**Input for this task:**
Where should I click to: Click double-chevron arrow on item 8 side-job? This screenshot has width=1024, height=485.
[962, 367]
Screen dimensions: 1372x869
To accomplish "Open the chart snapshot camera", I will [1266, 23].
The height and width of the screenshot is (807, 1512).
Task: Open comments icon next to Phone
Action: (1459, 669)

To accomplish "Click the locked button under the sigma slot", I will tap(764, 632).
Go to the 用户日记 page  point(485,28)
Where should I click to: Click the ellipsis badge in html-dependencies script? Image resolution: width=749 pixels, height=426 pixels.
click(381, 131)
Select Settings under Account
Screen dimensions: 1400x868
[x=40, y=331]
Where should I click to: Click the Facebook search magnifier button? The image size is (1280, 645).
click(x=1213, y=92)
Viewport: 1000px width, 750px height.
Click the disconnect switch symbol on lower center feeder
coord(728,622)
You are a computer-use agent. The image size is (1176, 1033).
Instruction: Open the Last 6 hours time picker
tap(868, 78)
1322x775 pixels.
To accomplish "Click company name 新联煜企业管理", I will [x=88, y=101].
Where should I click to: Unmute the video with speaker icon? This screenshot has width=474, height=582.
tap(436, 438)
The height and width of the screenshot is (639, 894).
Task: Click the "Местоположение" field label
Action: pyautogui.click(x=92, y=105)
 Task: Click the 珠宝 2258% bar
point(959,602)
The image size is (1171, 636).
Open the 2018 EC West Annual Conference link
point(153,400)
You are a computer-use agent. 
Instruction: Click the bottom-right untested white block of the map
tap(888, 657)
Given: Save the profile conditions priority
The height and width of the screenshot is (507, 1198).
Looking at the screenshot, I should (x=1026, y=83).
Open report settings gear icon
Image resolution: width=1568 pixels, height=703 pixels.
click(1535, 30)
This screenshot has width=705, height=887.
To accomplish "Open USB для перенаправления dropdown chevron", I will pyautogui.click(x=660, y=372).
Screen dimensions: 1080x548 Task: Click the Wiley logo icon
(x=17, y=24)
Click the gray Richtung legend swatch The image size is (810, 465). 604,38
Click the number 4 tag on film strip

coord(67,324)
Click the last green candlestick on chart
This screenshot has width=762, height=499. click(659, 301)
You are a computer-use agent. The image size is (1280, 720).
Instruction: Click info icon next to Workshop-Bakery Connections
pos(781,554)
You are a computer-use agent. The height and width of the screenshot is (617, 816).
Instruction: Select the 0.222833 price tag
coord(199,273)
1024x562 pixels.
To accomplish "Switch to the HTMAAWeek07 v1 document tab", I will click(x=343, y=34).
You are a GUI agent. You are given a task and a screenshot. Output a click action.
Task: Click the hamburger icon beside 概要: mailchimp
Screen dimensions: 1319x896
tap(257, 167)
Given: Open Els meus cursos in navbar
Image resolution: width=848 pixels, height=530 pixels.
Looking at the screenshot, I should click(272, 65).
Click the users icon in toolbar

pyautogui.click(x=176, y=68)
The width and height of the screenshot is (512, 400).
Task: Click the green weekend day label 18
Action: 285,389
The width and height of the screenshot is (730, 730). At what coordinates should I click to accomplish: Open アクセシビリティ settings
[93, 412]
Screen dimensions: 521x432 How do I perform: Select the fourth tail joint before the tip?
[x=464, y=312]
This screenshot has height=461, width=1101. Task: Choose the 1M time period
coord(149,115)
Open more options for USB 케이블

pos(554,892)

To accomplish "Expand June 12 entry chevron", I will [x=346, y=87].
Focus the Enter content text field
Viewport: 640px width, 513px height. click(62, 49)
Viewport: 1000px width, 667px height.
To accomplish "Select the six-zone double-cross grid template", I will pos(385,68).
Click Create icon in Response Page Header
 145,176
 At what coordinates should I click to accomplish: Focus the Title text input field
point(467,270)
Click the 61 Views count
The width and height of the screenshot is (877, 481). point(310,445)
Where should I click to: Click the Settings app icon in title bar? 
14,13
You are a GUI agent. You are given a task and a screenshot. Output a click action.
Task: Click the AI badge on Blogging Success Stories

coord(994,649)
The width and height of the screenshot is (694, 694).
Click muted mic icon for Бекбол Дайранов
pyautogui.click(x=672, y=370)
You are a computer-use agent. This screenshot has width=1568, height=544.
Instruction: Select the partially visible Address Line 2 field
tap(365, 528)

**Problem requirements:** For every entry above, write out an exact copy.

**Solution to the exercise:**
Where should I click to: Click double-chevron arrow on item 8 side-job? This screenshot has width=1024, height=485.
[962, 367]
Screen dimensions: 1372x869
To accomplish "Open the chart snapshot camera", I will [1266, 23].
The height and width of the screenshot is (807, 1512).
Task: Open comments icon next to Phone
Action: (1459, 669)

To accomplish "Click the locked button under the sigma slot", I will tap(764, 632).
Go to the 用户日记 page  point(485,28)
Where should I click to: Click the ellipsis badge in html-dependencies script? Image resolution: width=749 pixels, height=426 pixels.
click(381, 131)
Select Settings under Account
Screen dimensions: 1400x868
[x=40, y=331]
Where should I click to: Click the Facebook search magnifier button? The image size is (1280, 645).
click(x=1213, y=92)
Viewport: 1000px width, 750px height.
Click the disconnect switch symbol on lower center feeder
coord(728,622)
You are a computer-use agent. The image size is (1176, 1033).
Instruction: Open the Last 6 hours time picker
tap(868, 78)
1322x775 pixels.
To accomplish "Click company name 新联煜企业管理", I will [x=88, y=101].
Where should I click to: Unmute the video with speaker icon? This screenshot has width=474, height=582.
tap(436, 438)
The height and width of the screenshot is (639, 894).
Task: Click the "Местоположение" field label
Action: pyautogui.click(x=92, y=105)
 Task: Click the 珠宝 2258% bar
point(959,602)
The image size is (1171, 636).
Open the 2018 EC West Annual Conference link
point(153,400)
You are a computer-use agent. 
Instruction: Click the bottom-right untested white block of the map
tap(888, 657)
Given: Save the profile conditions priority
The height and width of the screenshot is (507, 1198).
Looking at the screenshot, I should (x=1026, y=83).
Open report settings gear icon
Image resolution: width=1568 pixels, height=703 pixels.
click(1535, 30)
This screenshot has width=705, height=887.
To accomplish "Open USB для перенаправления dropdown chevron", I will pyautogui.click(x=660, y=372).
Screen dimensions: 1080x548 Task: Click the Wiley logo icon
(x=17, y=24)
Click the gray Richtung legend swatch The image size is (810, 465). 604,38
Click the number 4 tag on film strip

coord(67,324)
Click the last green candlestick on chart
This screenshot has width=762, height=499. click(659, 301)
You are a computer-use agent. The image size is (1280, 720).
Instruction: Click info icon next to Workshop-Bakery Connections
pos(781,554)
You are a computer-use agent. The height and width of the screenshot is (617, 816).
Instruction: Select the 0.222833 price tag
coord(199,273)
1024x562 pixels.
To accomplish "Switch to the HTMAAWeek07 v1 document tab", I will click(x=343, y=34).
You are a GUI agent. You are given a task and a screenshot. Output a click action.
Task: Click the hamburger icon beside 概要: mailchimp
Screen dimensions: 1319x896
tap(257, 167)
Given: Open Els meus cursos in navbar
Image resolution: width=848 pixels, height=530 pixels.
Looking at the screenshot, I should click(272, 65).
Click the users icon in toolbar

pyautogui.click(x=176, y=68)
The width and height of the screenshot is (512, 400).
Task: Click the green weekend day label 18
Action: 285,389
The width and height of the screenshot is (730, 730). At what coordinates should I click to accomplish: Open アクセシビリティ settings
[93, 412]
Screen dimensions: 521x432 How do I perform: Select the fourth tail joint before the tip?
[x=464, y=312]
This screenshot has height=461, width=1101. Task: Choose the 1M time period
coord(149,115)
Open more options for USB 케이블

pos(554,892)

To accomplish "Expand June 12 entry chevron", I will [x=346, y=87].
Focus the Enter content text field
Viewport: 640px width, 513px height. click(62, 49)
Viewport: 1000px width, 667px height.
To accomplish "Select the six-zone double-cross grid template", I will pos(385,68).
Click Create icon in Response Page Header
 145,176
 At what coordinates should I click to accomplish: Focus the Title text input field
point(467,270)
Click the 61 Views count
The width and height of the screenshot is (877, 481). point(310,445)
Where should I click to: Click the Settings app icon in title bar? 
14,13
You are a GUI agent. You are given a task and a screenshot. Output a click action.
Task: Click the AI badge on Blogging Success Stories

coord(994,649)
The width and height of the screenshot is (694, 694).
Click muted mic icon for Бекбол Дайранов
pyautogui.click(x=672, y=370)
You are a computer-use agent. This screenshot has width=1568, height=544.
Instruction: Select the partially visible Address Line 2 field
tap(365, 528)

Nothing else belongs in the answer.